- **任务 1**: 把下方"条目坐标数据"中的所有行重写一遍，将其中的"icon"替换成"symbol"，其余内容保持不变。答案中不要包含图片。

- **原文节选**:
※

Elastic Search笔记

1.简介
2.概念和工具使用
- 2.1 基本概念
- 2.2 使用kibana
3.操作索引和数据
4. 搜索
5. 聚合

1.简介

Elastic Search是一个分布式的全文检索工具，可以用在商城中检索商品信息等。

接下来介绍本文需要用的三个工具，这三个工具版本号要相等，我选用的全部是6.8版本。

Elastic Search本体

linux版下载路径：https://www.elastic.co/cn/downloads/past-releases/elasticsearch-6-8-0
kibana

一个强大的可视化工具，基于Node.js，可以用来发送Rest请求，搜索数据可视化等。

下载路径(win版)：https://www.elastic.co/cn/downloads/past-releases/kibana-6-8-0
ik分词器

分词工具，可以把“我是中国人”分成["我","是","中国人","中国","国人"]，即把一段话分成一个个词语，

在用户在搜索句子时匹配对应的分词。

下载路径：https://github.com/medcl/elasticsearch-analysis-ik/releases/tag/v6.8.0

安装过程不再赘述，注意一点：ES的客户端端口号默认是9200，集群节点通信端口是9300，安装完后要打开linux防火墙上的对应端口。

2.概念和工具使用

2.1 基本概念

阮一峰的博客里面讲的比较好：http://www.ruanyifeng.com/blog/2017/08/elasticsearch.html

我自己的理解

ES的存储结构：索引下面包含许多文档，每个文档就是一条数据，类型把文档逻辑分组。

搜索就是根据过滤条件查询文档的过程。

我对类型的概念不是特别理解，接下来实践后再说，另外这个概念在ES7以后要被废除掉。

除了Node、Cluster、Index、Document、Type这几个概念，还有分片（shard）和副本（replica）两个概念。

分片就是把整体的数据切割成几片，目的是为了在数据量大的时候分流；

副本是每个分片的备份，如果出现意外导致数据丢失，还能指望一下备份。

下图表示：3个分片，每个分片有1个副本。

Elastic Search笔记

2.2 使用kibana

ES的API都是Rest风格的，请求和响应都是json格式。

kibana中提供了开发工具，可以很方便地发送请求，接收数据，还有语法提示：

Elastic Search笔记

接下来的演示都是在kibana中操作的。

3.操作索引和数据

2.3 索引

2.3.1 创建索引

使用PUT请求创建一个名叫test_index的索引，有3个分片，2个副本。

PUT test_index

{

  "settings": {

    "number_of_shards": 3,

    "number_of_replicas": 2

  }

}

图示：

Elastic Search笔记

2.3.2 查看索引设置

使用 GET 索引名即可查询

GET test_index

结果图示，可以看到创建时间，分片和副本信息等。

Elastic Search笔记

2.3.3 删除索引

使用 DELETE 索引名即可删除索引

DELETE test_index

2.4 索引映射到文档

2.4.1 创建映射

语法

PUT /索引库名/_mapping/类型名称

{

  "properties": {

    "字段名": {

      "type": "类型",

      "index": true，

      "store": true，

      "analyzer": "分词器"

※

- **任务 2**: 照原样抄录上面这篇Elastic Search笔记中的一段：从含有"下图表示：3个分片，每个分片有1个副本。"的那句开始，到"接下来的演示都是在kibana中操作的。"之后结束。

(条目坐标数据)
※

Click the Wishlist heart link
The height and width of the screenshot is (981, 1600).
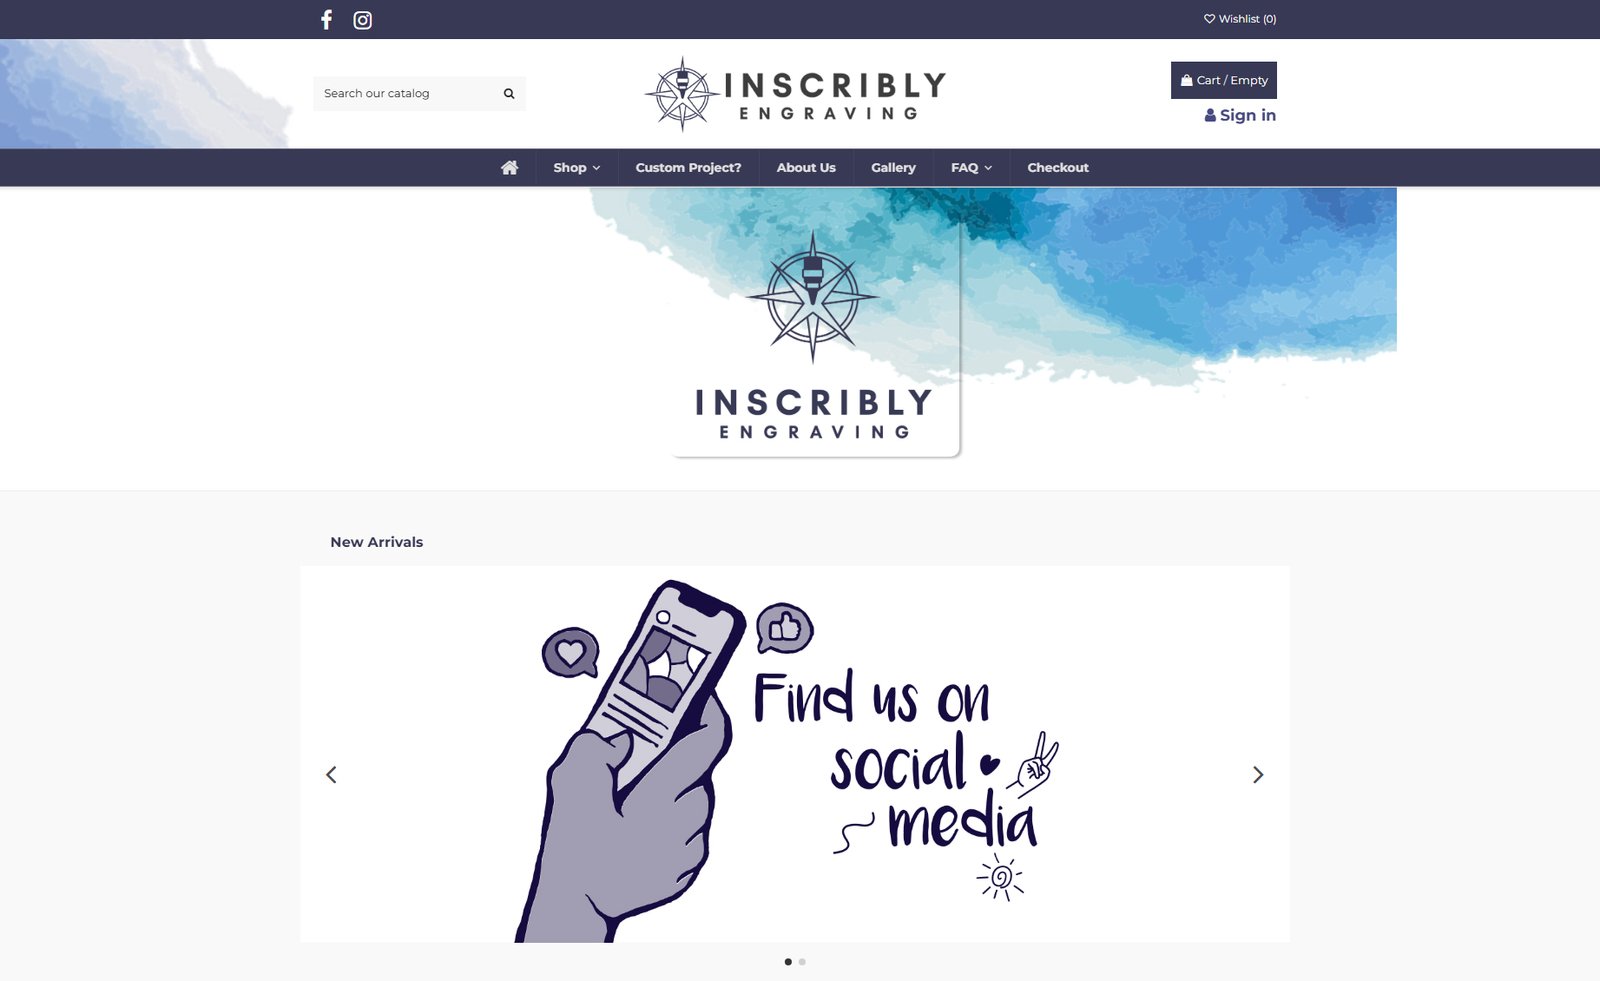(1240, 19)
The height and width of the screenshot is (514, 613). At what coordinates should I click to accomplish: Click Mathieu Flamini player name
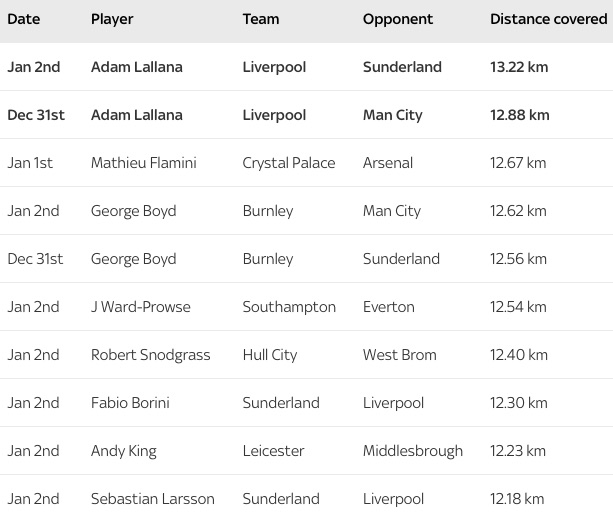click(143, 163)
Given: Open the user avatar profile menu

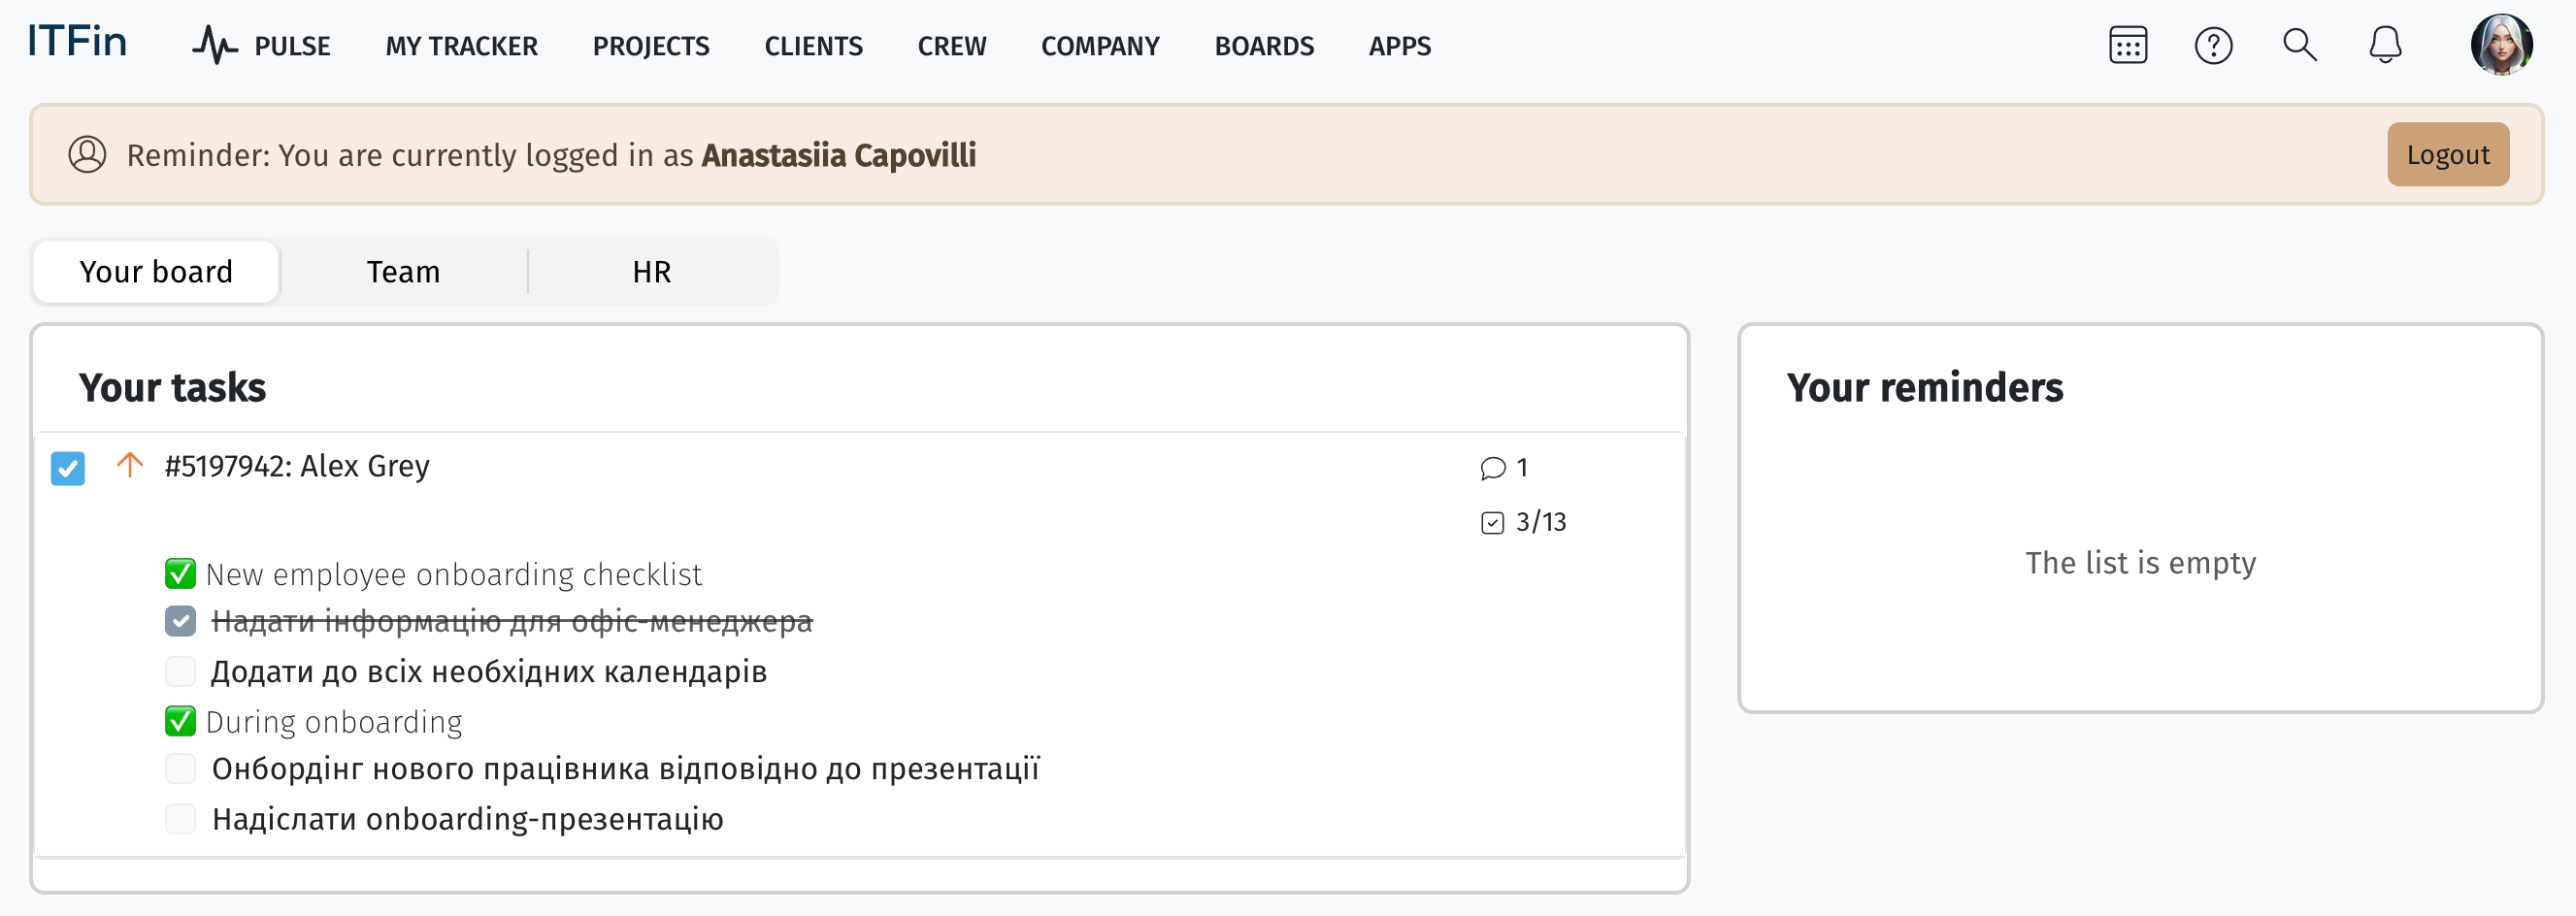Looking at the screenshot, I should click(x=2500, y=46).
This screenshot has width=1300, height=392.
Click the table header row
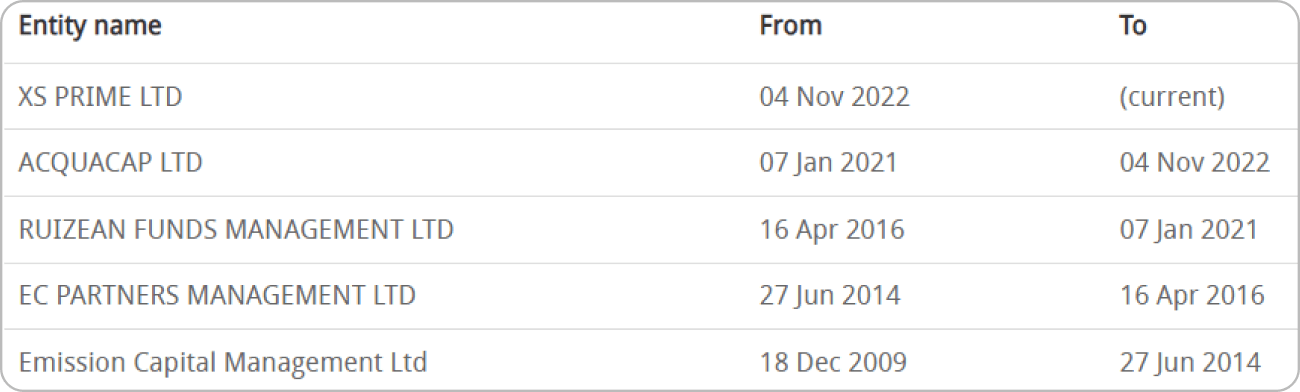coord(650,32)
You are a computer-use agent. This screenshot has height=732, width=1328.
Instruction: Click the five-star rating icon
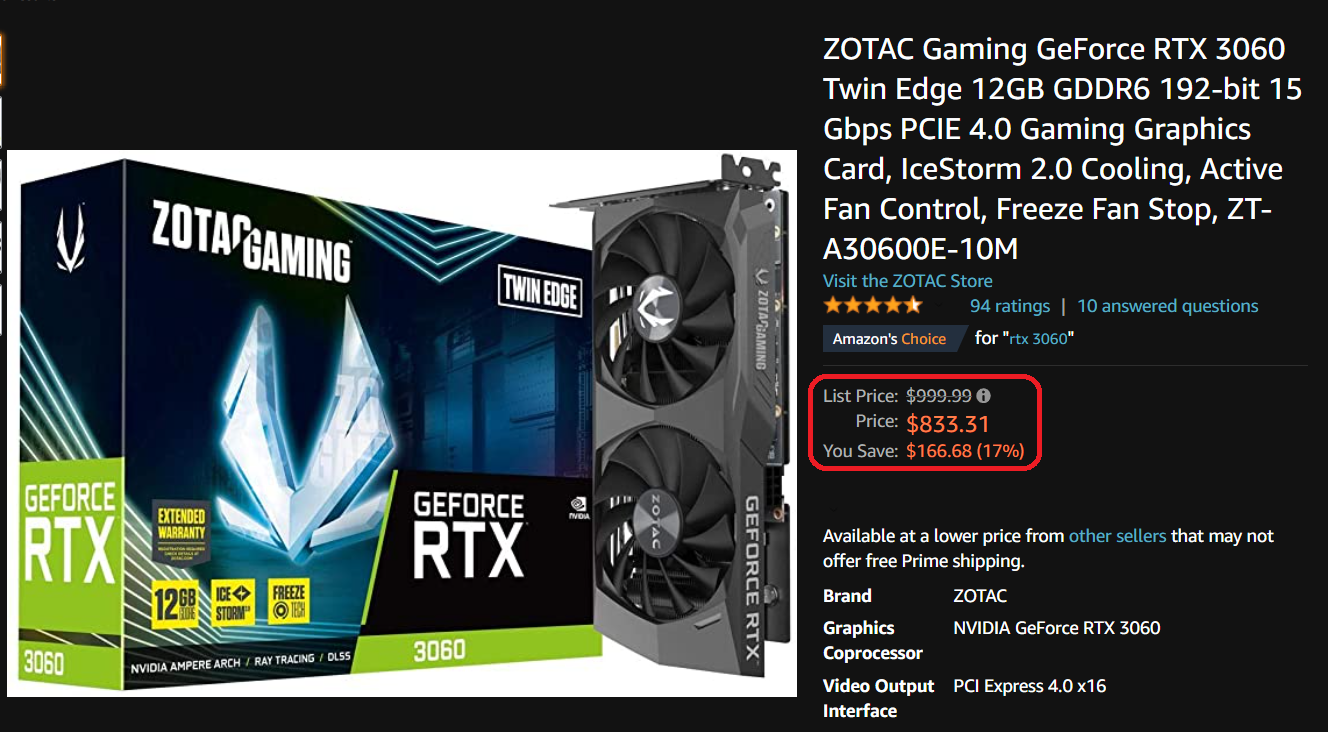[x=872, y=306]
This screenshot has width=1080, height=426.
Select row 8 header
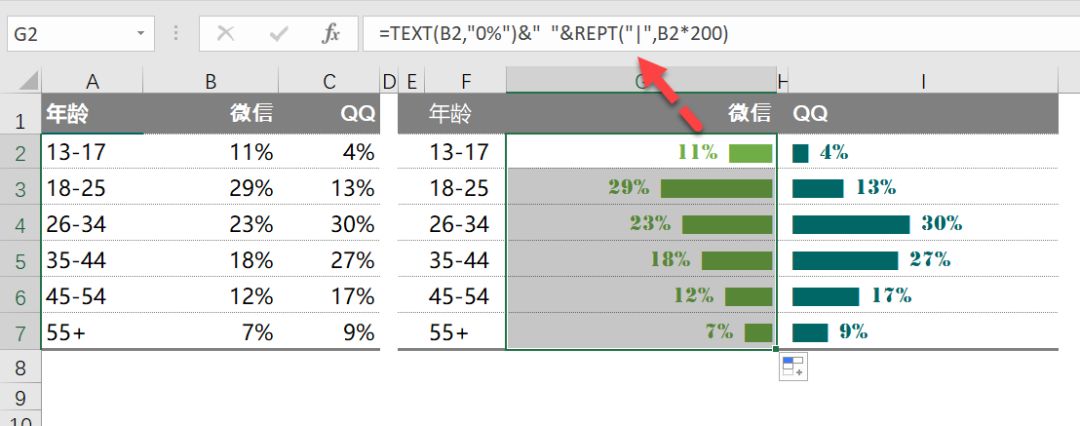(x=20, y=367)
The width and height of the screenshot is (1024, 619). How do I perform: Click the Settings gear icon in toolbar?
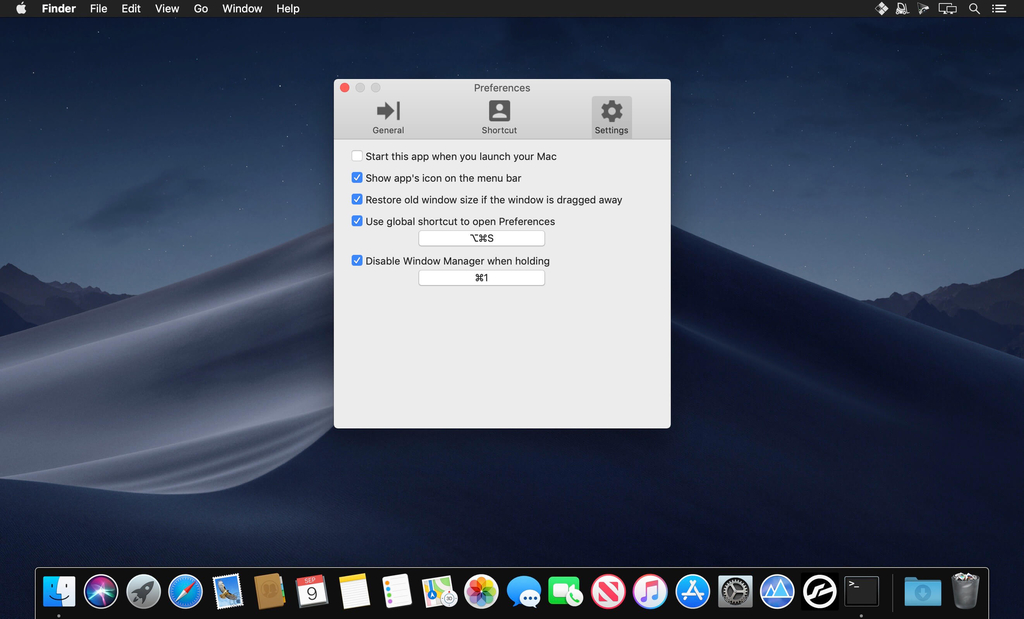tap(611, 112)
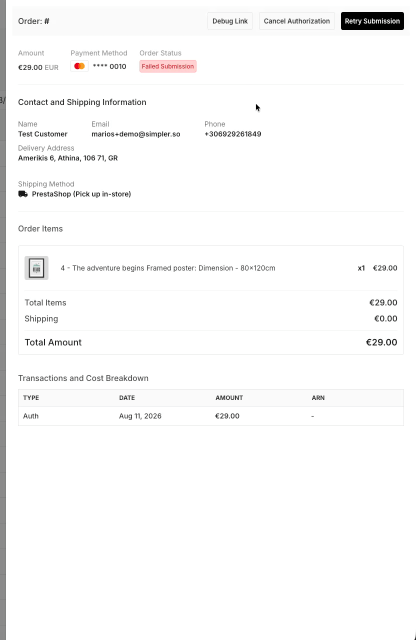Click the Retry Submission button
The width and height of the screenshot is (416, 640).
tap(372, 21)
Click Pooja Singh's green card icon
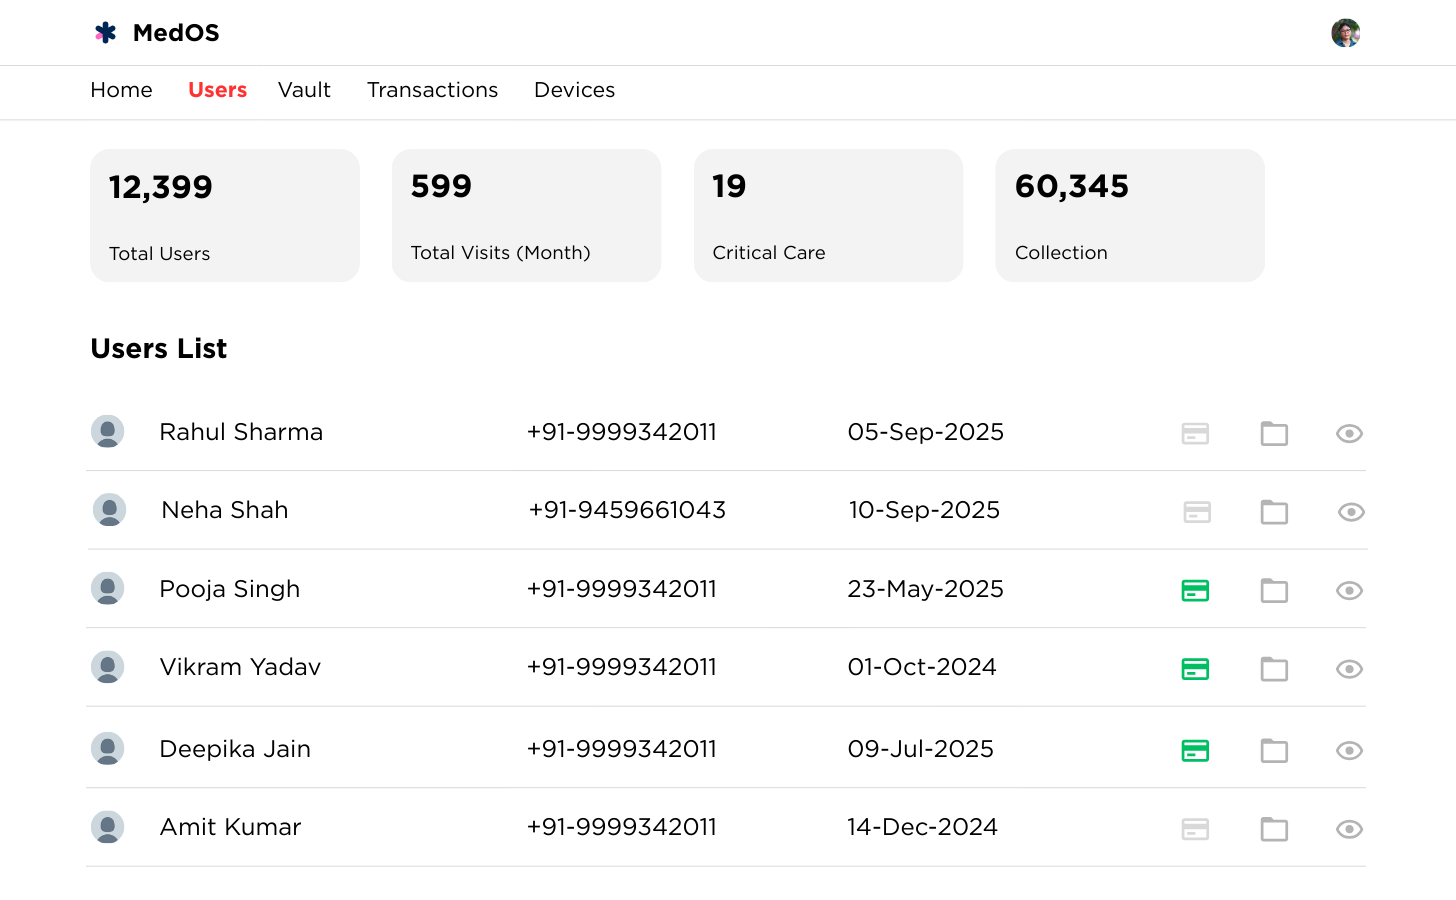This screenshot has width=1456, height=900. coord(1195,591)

※

- **任务解答 1**:
Click the Wishlist heart link
The height and width of the screenshot is (981, 1600).
(1240, 19)
The height and width of the screenshot is (514, 613). At what coordinates should I click to accomplish: Click Mathieu Flamini player name
click(143, 163)
Given: Open the user avatar profile menu

Looking at the screenshot, I should click(x=2500, y=46).
This screenshot has width=1300, height=392.
Click the table header row
coord(650,32)
You are a computer-use agent. This screenshot has height=732, width=1328.
Instruction: Click the five-star rating symbol
[x=872, y=306]
This screenshot has width=1080, height=426.
Select row 8 header
(x=20, y=367)
The width and height of the screenshot is (1024, 619). How do I perform: Click the Settings gear symbol in toolbar?
tap(611, 112)
Click the Retry Submission button
The width and height of the screenshot is (416, 640).
tap(372, 21)
Click Pooja Singh's green card symbol
This screenshot has width=1456, height=900. coord(1195,591)

- **任务解答 2**:
下图表示：3个分片，每个分片有1个副本。

Elastic Search笔记

2.2 使用kibana

ES的API都是Rest风格的，请求和响应都是json格式。

kibana中提供了开发工具，可以很方便地发送请求，接收数据，还有语法提示：

Elastic Search笔记

接下来的演示都是在kibana中操作的。